> [WHAT IS EXPECTED] What appears from the line containing "IDNRaffle (1525, 76)" to the end of the listing below should be copied exactly, with no other lines.

> [SUPPLIED RECORDS]
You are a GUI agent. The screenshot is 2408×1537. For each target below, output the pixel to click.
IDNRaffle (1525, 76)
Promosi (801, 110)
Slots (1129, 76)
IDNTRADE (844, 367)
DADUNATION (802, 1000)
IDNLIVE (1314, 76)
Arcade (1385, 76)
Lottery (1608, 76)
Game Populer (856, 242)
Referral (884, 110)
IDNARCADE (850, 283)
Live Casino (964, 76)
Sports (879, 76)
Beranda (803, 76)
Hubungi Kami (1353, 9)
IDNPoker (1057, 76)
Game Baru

> [OUTPUT FOR THIS EXERCISE]
IDNRaffle (1525, 76)
Promosi (801, 110)
Slots (1129, 76)
IDNTRADE (844, 367)
DADUNATION (802, 1000)
IDNLIVE (1314, 76)
Arcade (1385, 76)
Lottery (1608, 76)
Game Populer (856, 242)
Referral (884, 110)
IDNARCADE (850, 283)
Live Casino (964, 76)
Sports (879, 76)
Beranda (803, 76)
Hubungi Kami (1353, 9)
IDNPoker (1057, 76)
Game Baru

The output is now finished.